Near the end of March, Armour gathered his medical records and every email correspondence with Argosy Schaumburg about his leave and submitted that material with his application for loan forgiveness. He received a letter from the Education Department weeks later stating that he appeared to meet the criteria and that his request was under final review. But the agency ultimately denied his application.
“I was shocked,” Armour said. “The department told me, ‘Everything looks good and we’re going to send it up the chain,’ and then they wrote back with no real explanation other than to say, ‘You’re denied.’ ”
Armour filed a freedom of information request for all documents and any correspondence the Education Department relied upon to reach its decision. The records he received this month showed the agency determined he was on leave when the Schaumburg campus closed. Those records appear to contradict what the department asserted in its letter denying Armour debt relief, when it said he had withdrawn from the school more than four months before closing — outside the period that would allow loan forgiveness. There were also no documents indicating that the Education Department reached out to Argosy or Dream Center to verify Armour’s leave.
“There is no real appeal process, other than the department saying you can send more information for them to consider. But I sent everything I had, so that left me with no options,” Armour said.
This is not the first time the Education Department’s closed-school discharge process has come under fire.
During a House Veterans’ Affairs subcommittee hearing in June, Rep. Susie Lee (D-Nev.) questioned an Education Department staff member about the agency having incorrect closure dates for multiple Dream Center locations. Lee said the flawed information was used to deny loan forgiveness for two former students of the Art Institute of Phoenix.
“It’s just hard to overstate the personal risk and stakes here,” Lee said during the hearing. “Being told that they don’t qualify for full discharge, when in fact they do, is the difference between a lifetime of financial ruin or a lifetime of freedom.”

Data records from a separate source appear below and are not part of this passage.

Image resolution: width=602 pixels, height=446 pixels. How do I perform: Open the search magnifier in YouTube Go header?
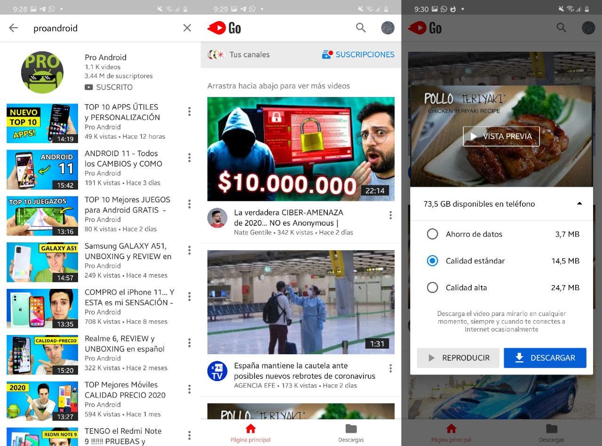pos(361,28)
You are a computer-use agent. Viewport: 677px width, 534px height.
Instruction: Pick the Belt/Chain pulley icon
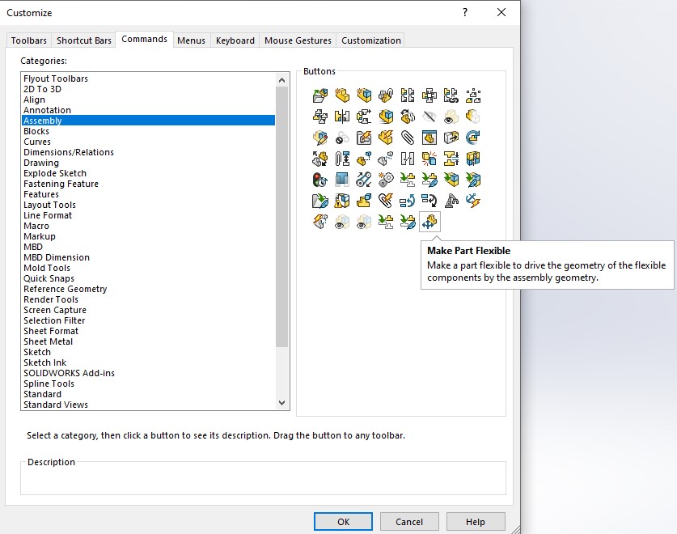click(x=364, y=180)
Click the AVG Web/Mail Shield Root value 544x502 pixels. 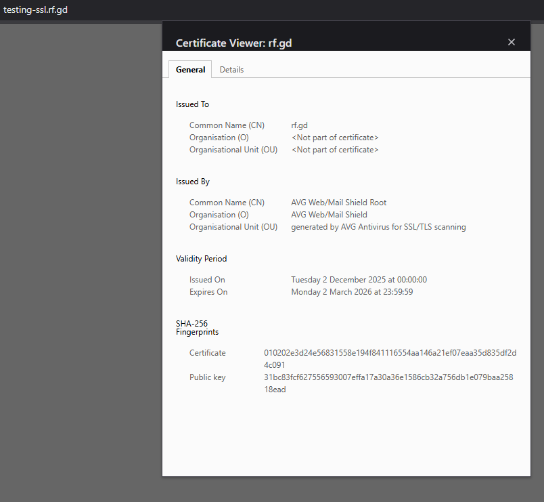click(x=338, y=203)

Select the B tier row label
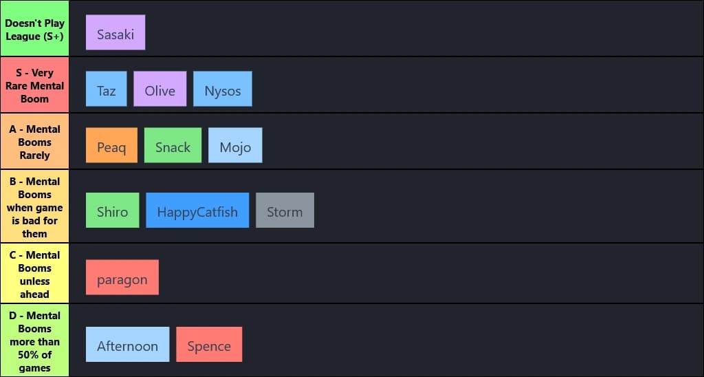(34, 206)
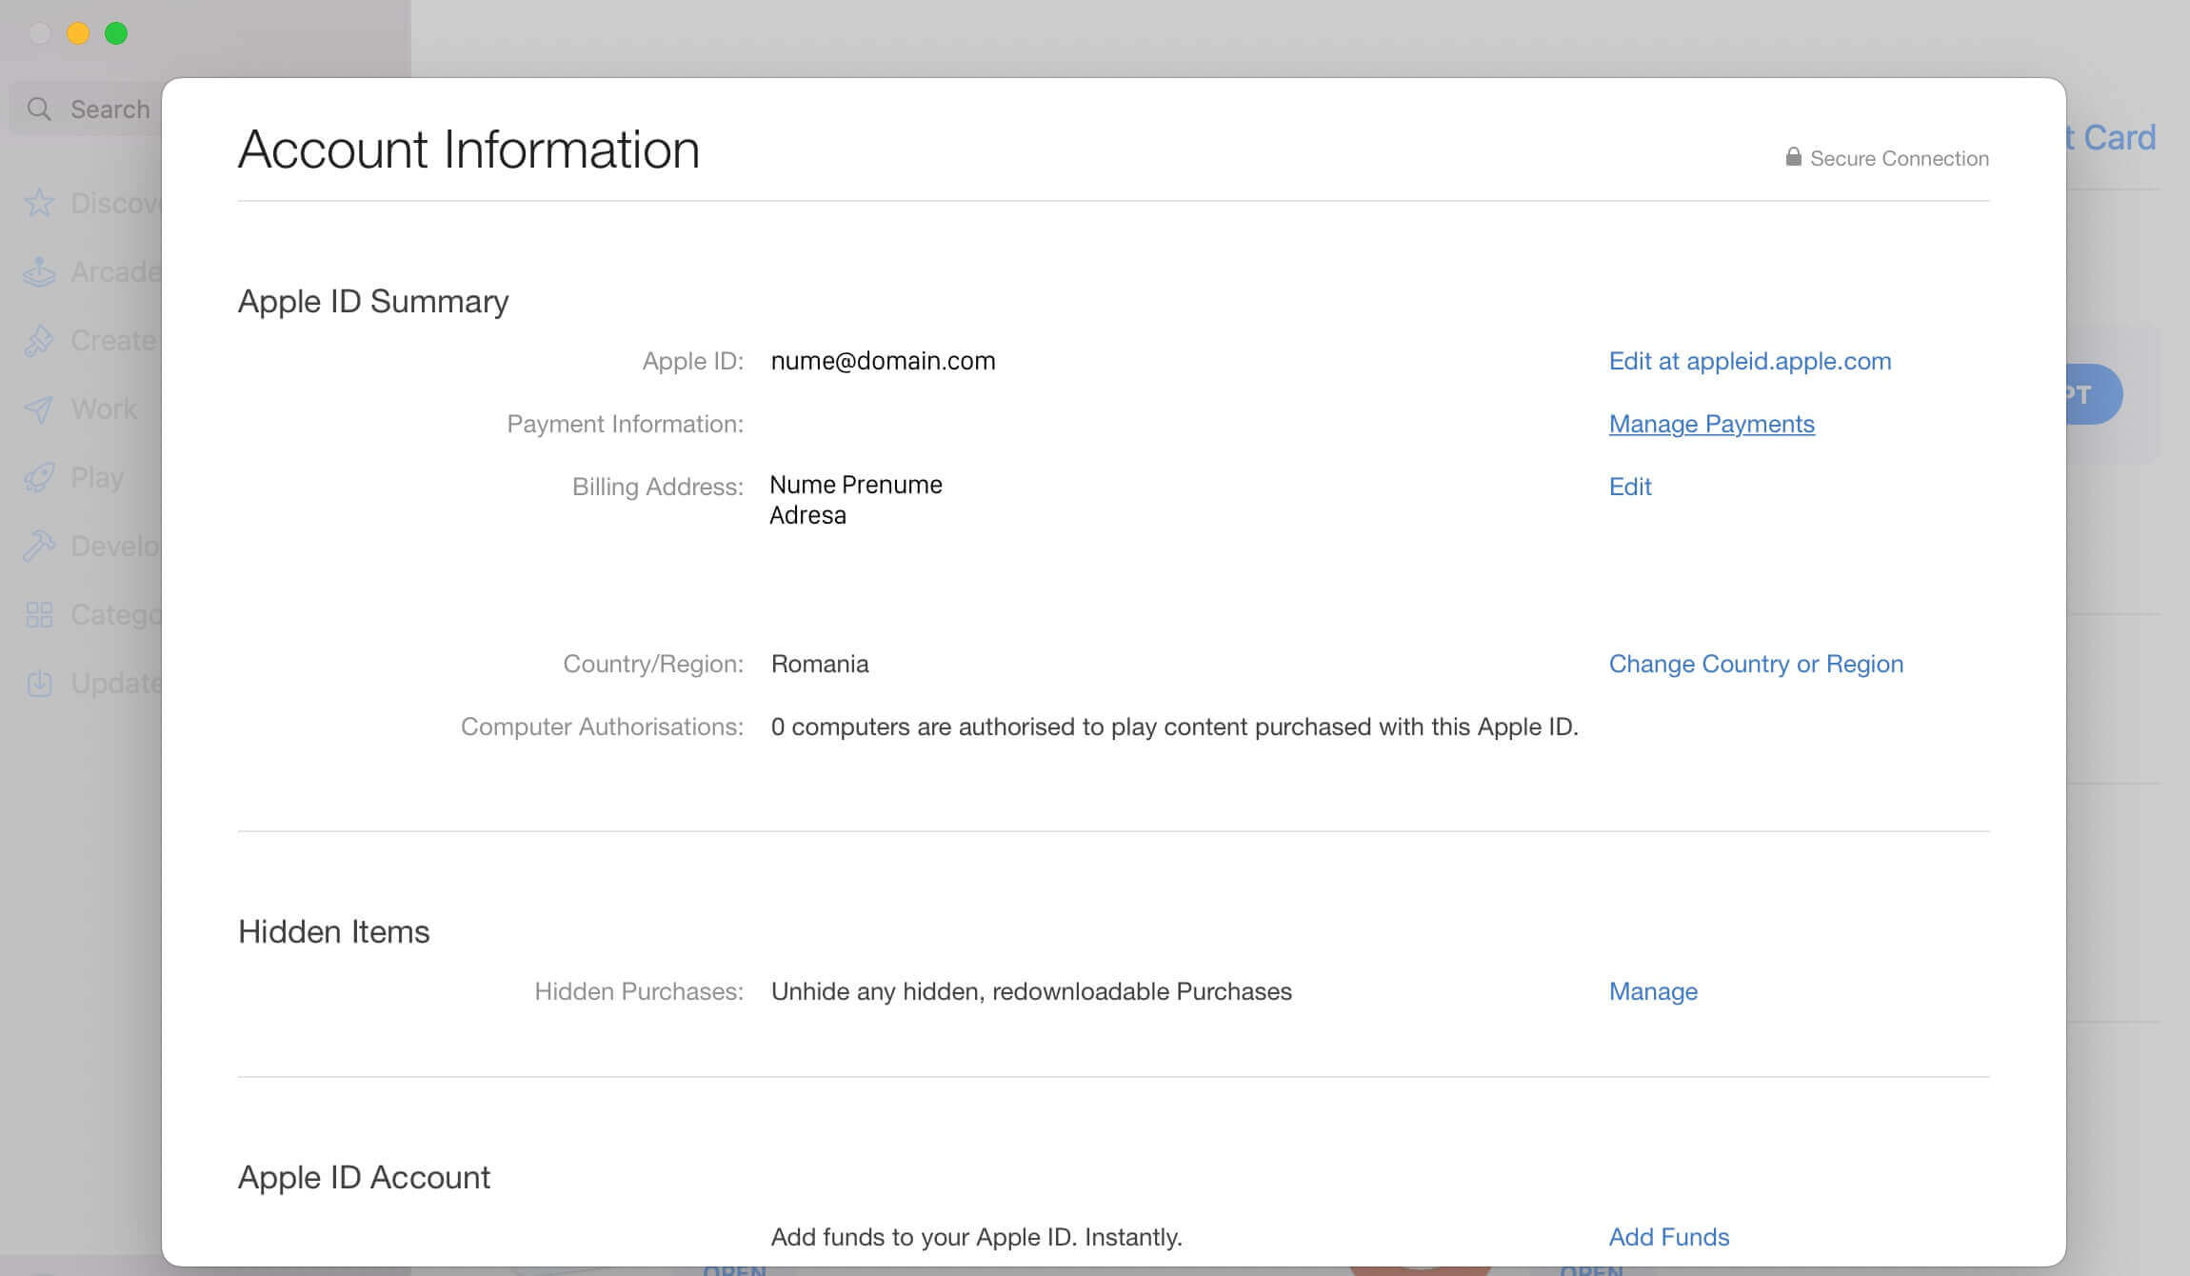
Task: Toggle visibility of Apple ID Summary
Action: 373,301
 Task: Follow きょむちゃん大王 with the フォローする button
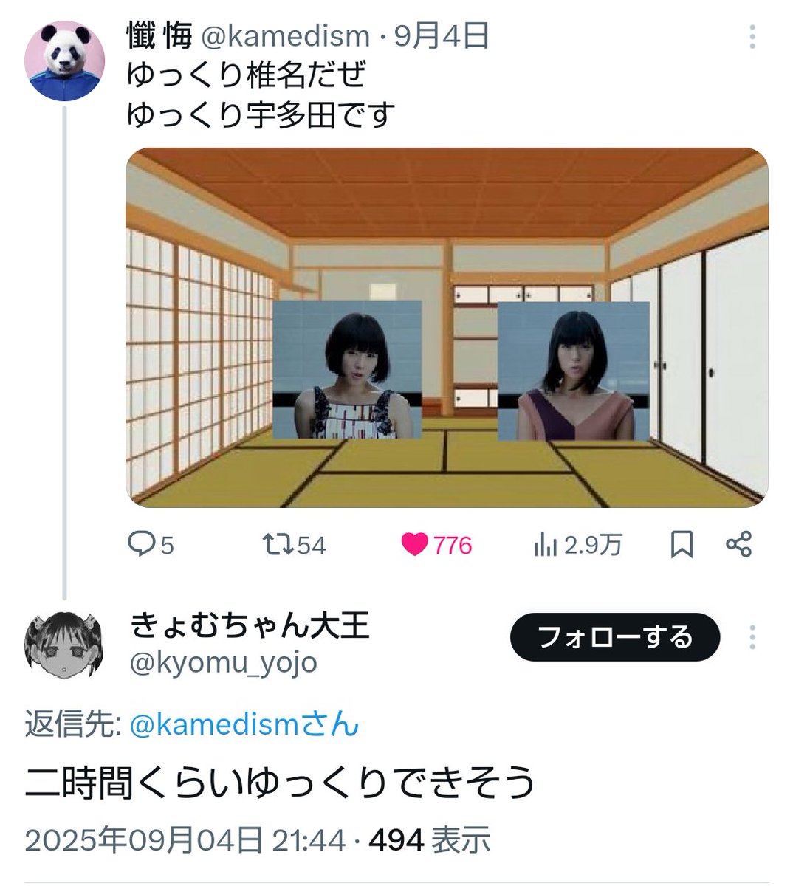614,636
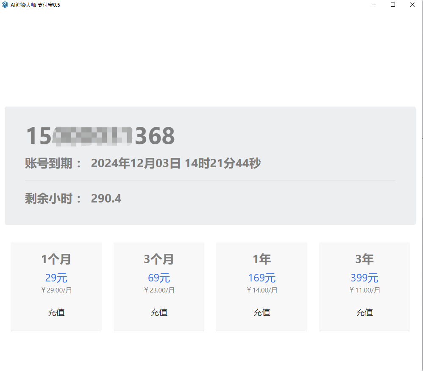Maximize the application window
Screen dimensions: 423x371
(393, 5)
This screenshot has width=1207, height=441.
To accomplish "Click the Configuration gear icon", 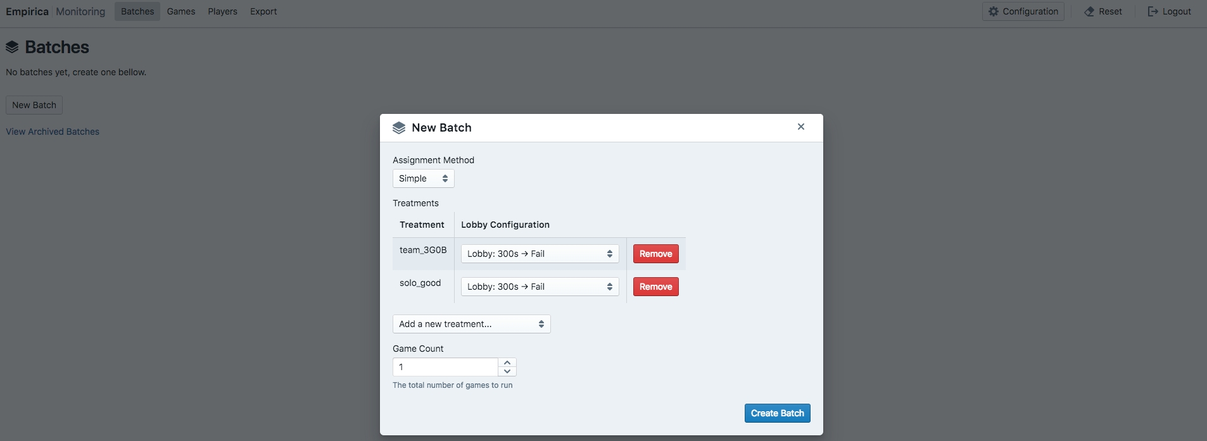I will point(994,11).

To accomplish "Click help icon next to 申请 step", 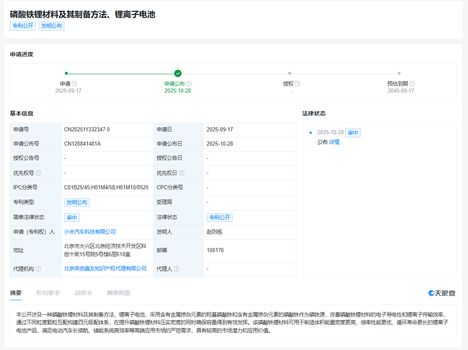I will click(x=74, y=84).
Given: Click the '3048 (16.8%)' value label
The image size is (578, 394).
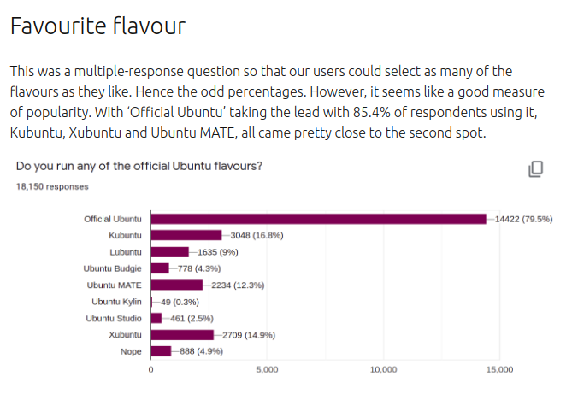Looking at the screenshot, I should [257, 235].
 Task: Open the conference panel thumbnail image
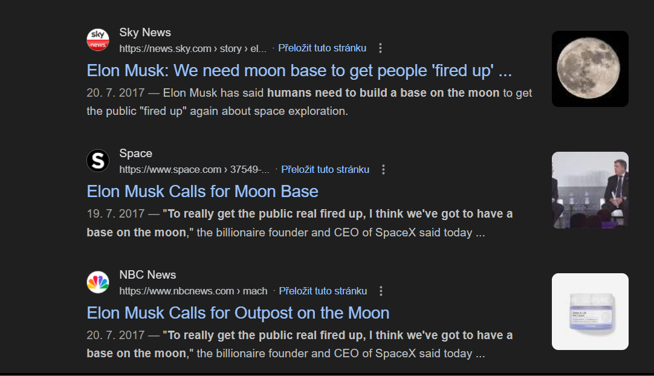coord(590,190)
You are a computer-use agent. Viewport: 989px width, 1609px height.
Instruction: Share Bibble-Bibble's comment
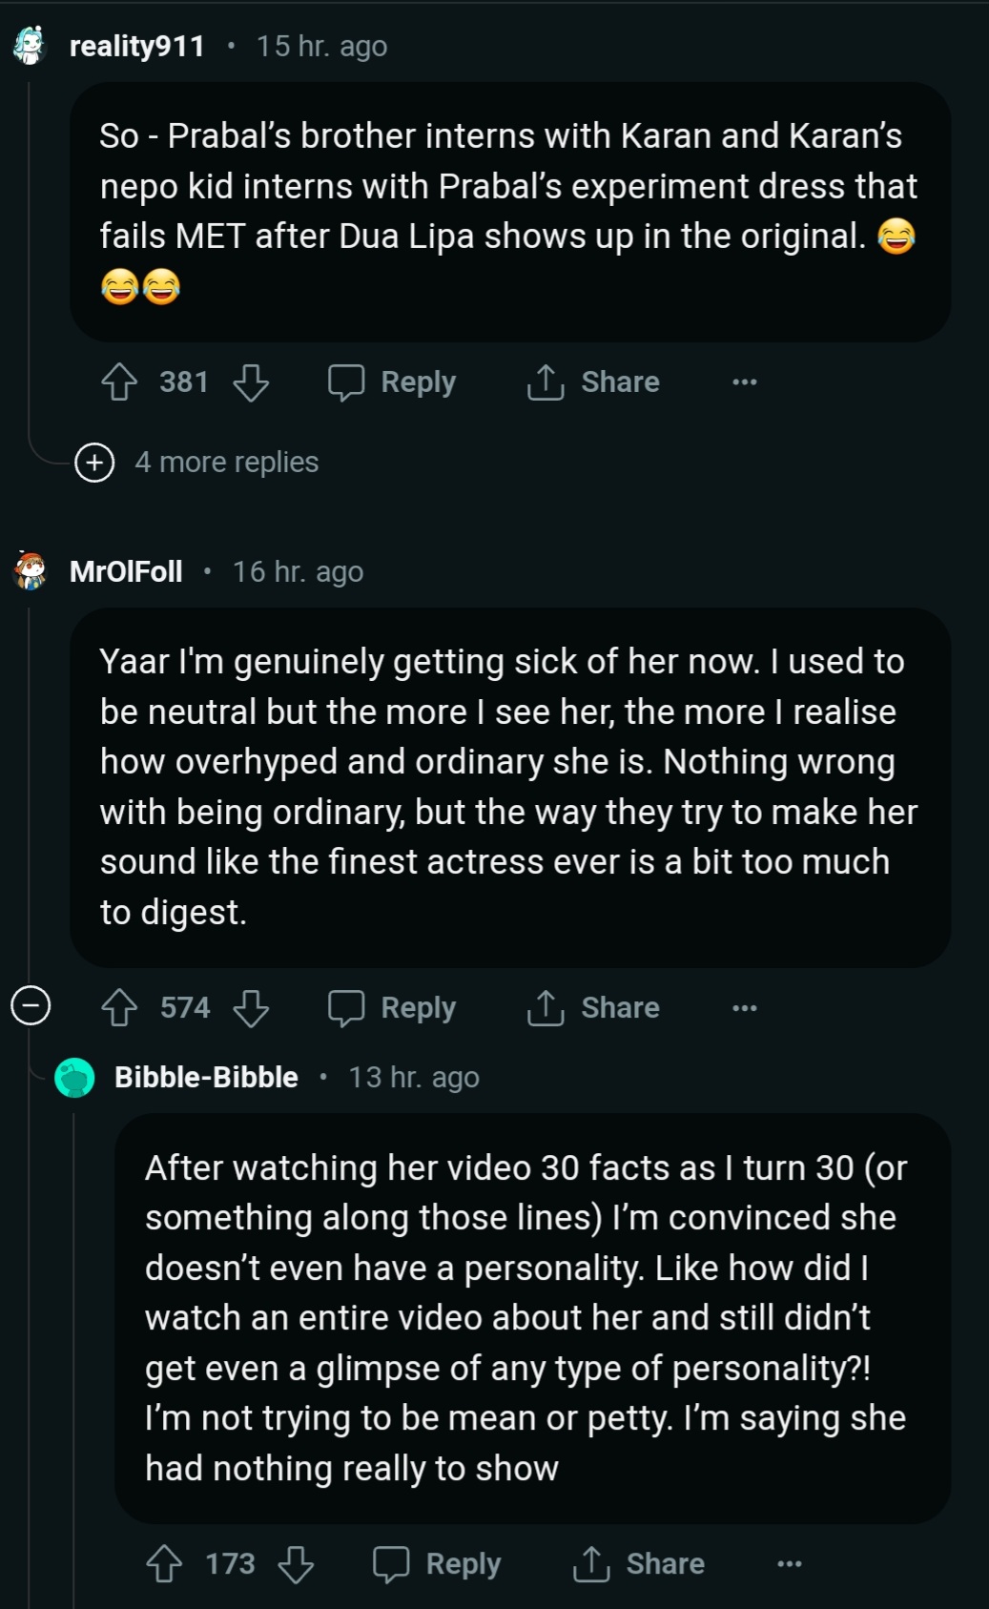point(638,1564)
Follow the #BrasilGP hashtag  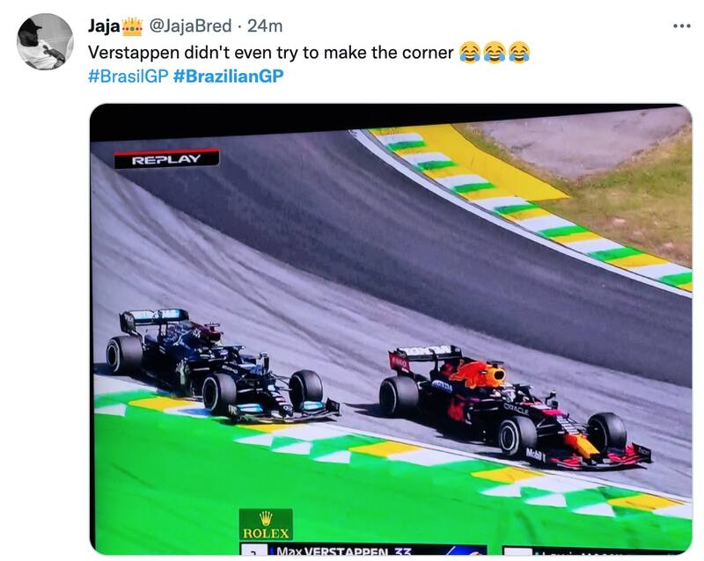click(128, 76)
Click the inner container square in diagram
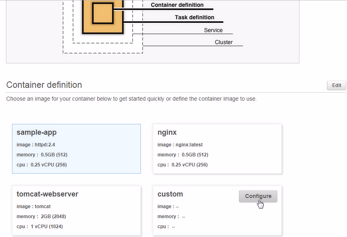 tap(103, 13)
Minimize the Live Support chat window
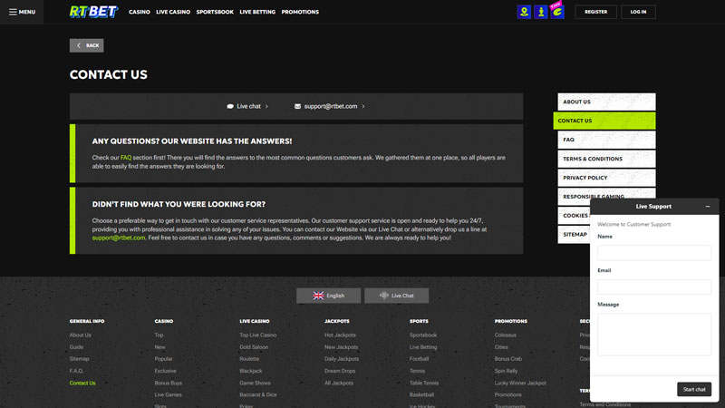This screenshot has height=408, width=725. 708,207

In December 2017, the office of North Carolina Attorney General Josh Stein wrote DeVos urging her to review the denials of students who were on approved leaves of absence when Charlotte School of Law closed. Stein said a breakdown in communication between the National Student Clearinghouse, a nonprofit that tracks enrollment, and the department’s loan database resulted in a reporting error. The law school failed to report the correct enrollment information to the Clearinghouse.
Armour said he knows there is no way to recover the time and effort spent pursuing his doctorate, but having his loans canceled would at least eliminate a financial burden. Every dime of student debt he has is a result of seeking that one degree.
Armour avoided taking out federal loans to obtain his other degrees in criminal justice and psychology by working full time as a corrections officer while attending college at night. He had planned to use the doctorate to become a staff psychologist for the Illinois Department of Corrections.
“Had I had an opportunity to graduate, the upside is you make pretty good money as a doctor and the repayment would not be impossible,” Armour said. “But with the school closing, it basically saddled me with $100,000 of debt that I will never be able to pay off in my lifetime.”